(670h) Thinking in Reverse: A Case Study to Control the Polymorphism of Nitrofurantoin During Crystallization

Nitrofurantoin (NIFU), a World Health Organization (WHO) essential medicine for the treatment of urinary tract infections, exhibits two pharmaceutically relevant polymorphs: anhydrous β and monohydrate II. As a purification method, an antisolvent crystallization process using dimethyl sulfoxide (DMSO) as the solvent and water as the antisolvent was developed. However, this process led to the formation of an undesired DMSO hemisolvate, which required an additional solvent-mediated transformation to obtain the target monohydrate II form.

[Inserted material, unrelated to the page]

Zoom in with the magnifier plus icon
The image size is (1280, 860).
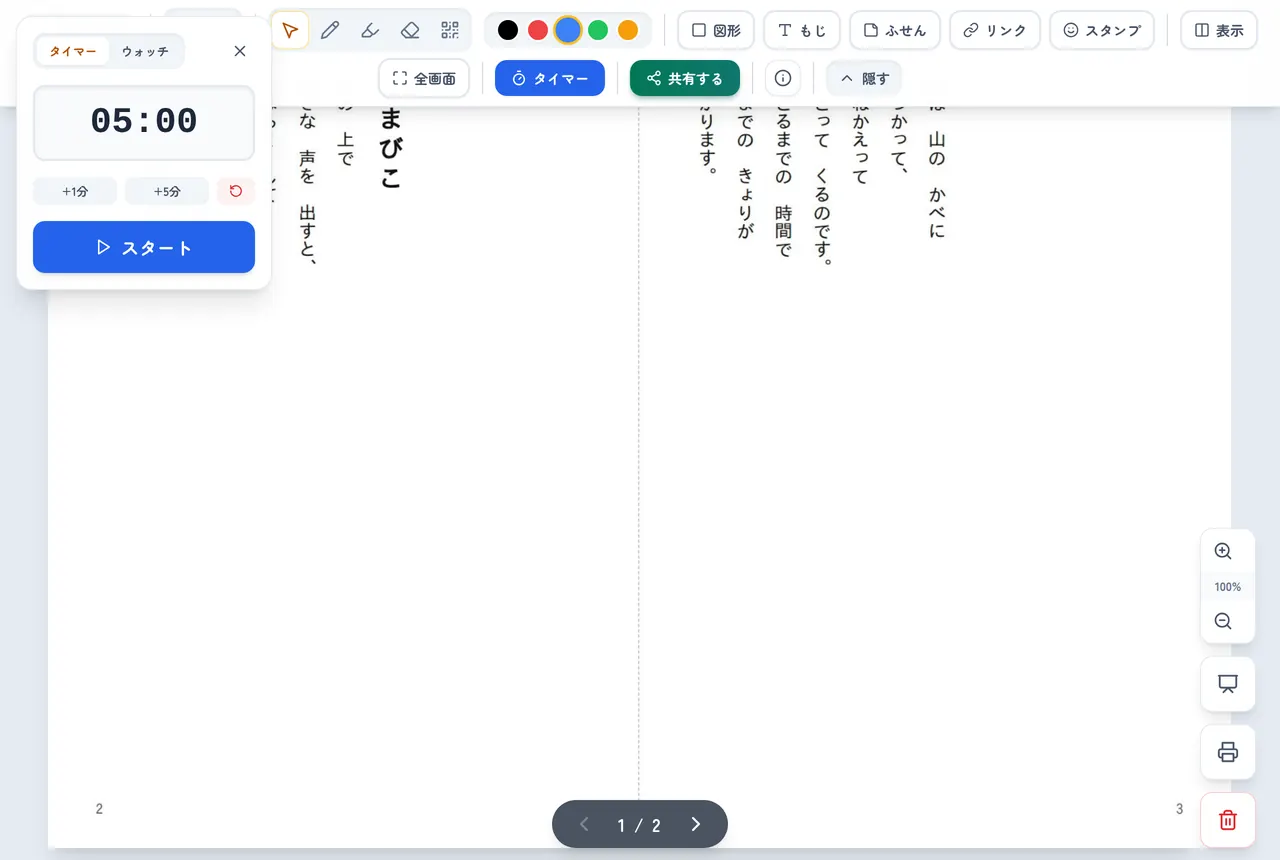coord(1223,551)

In this study, we propose a practical approach to directly crystallize monohydrate II via reverse antisolvent addition, wherein the NIFU solution in DMSO is added to water to achieve a high water-to-DMSO ratio that thermodynamically favors the desired hydrate form. Both inline and offline characterization techniques, including a Blaze probe, Raman spectroscopy, X-ray diffraction, thermogravimetric analysis (TGA), and optical microscopy, were employed to monitor the crystallization pathway and verify solid-form purity. Molecular dynamics (MD) simulations aimed to provide DMSO-water, DMSO-NIFU, and NIFU-water interaction energies to gain mechanistic understanding of NIFU polymorphisms.

This integrated experimental–computational strategy provides a practical approach to control polymorphism and gain mechanistic understanding, ensuring process robustness and consistent formation of the desired form while eliminating the need for additional unit operations.